There probably is other third-party Mac backup software to back up to WHS, but I'm not up on it. How do you like WHS, by the way? I've been toying with the idea of building a machine from the myriad of spare parts I have laying around to try it out. I mainly have been craving a NAS box I can also long into remotely and use a GUI that lets me burn backup DVDs- something I dislike that I can't do with my Linux NAS. (Clarkconnect- no GUI).

 

I'm assuming that you can set Time Machine's setting to backup to whatever folder (on whatever drive/computer on your network) you want?

TM is pretty limited, both in what it will backup (local OSX formatted partitions) and backup to.

 

Also, I see in your sig under "Main Hack", you've got a machine similar to mine in terms of RAM and Processor power. So I gotta ask, how's it run? Is it unbelievable?? I'm upgrading to that build from a 2.8GHz Pentium 4 with 2GB of RAM, so I expect to see a major difference, but I'd still like to hear your opinion.

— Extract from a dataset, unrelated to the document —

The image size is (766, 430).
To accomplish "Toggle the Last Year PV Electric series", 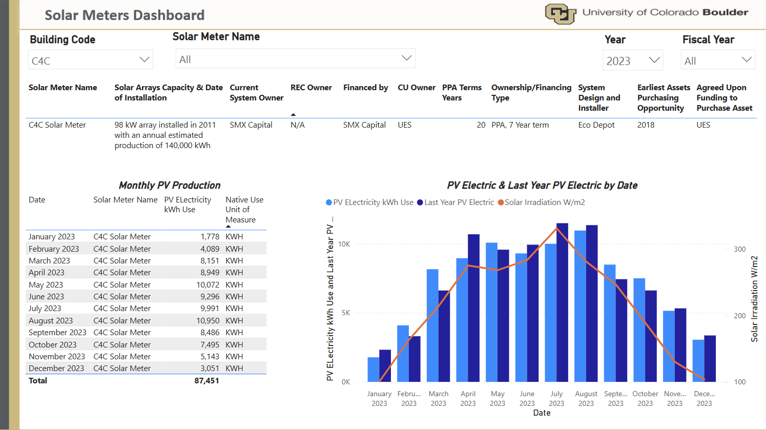I will (x=456, y=202).
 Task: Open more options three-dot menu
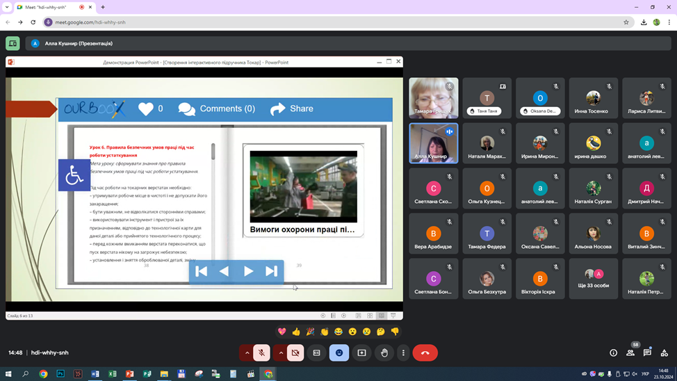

I'm extremely happy with my machine. It performs as fast as a single-processor Xeon MacPro. (I use one at work every day.) I run Final Cut Pro, Motion, Photoshop, etc. every bit as fast as my work machine. I've built over a dozen Hackintoshes all told (for friends, clients, etc.) and the Gigabyte ones are always my favorites. They're always rock-stable and usually require the least tinkering. It's been my experience that tinkering (IE: too many patches/boot flags needed, BIOS tinkering, etc)= most possibility for instability in a Hackintosh.

 

The DQ6 replaced the DS4 (HTPC) board I used to use as my main system: the DQ6 is excellent for Hackintosh (and Windows) but if I were choosing a setup today, I would go with a UD3x board, probably the UD3P. Not that there's a thing wrong with my DQ6, just that the only real difference is that the DQ6 has a lot of extras- and those are mostly things I don't really need, IE: a PCIe x8 slot, quad(!) ethernet, 10 SATA ports (only using 4) etc. etc.

 

The newer UD3x boards have the same FSB, and even max out with higher speed RAM. (1366 vs 1200). Also the 2oz copper PCB and improved Japanese capacitors used on the UD3 series really are great improvements.

 

So you'll have a machine that's faster and better than mine, because your board is just as good if not better, and that 9550 processor kicks all kind of ass, above and beyond the Q6600!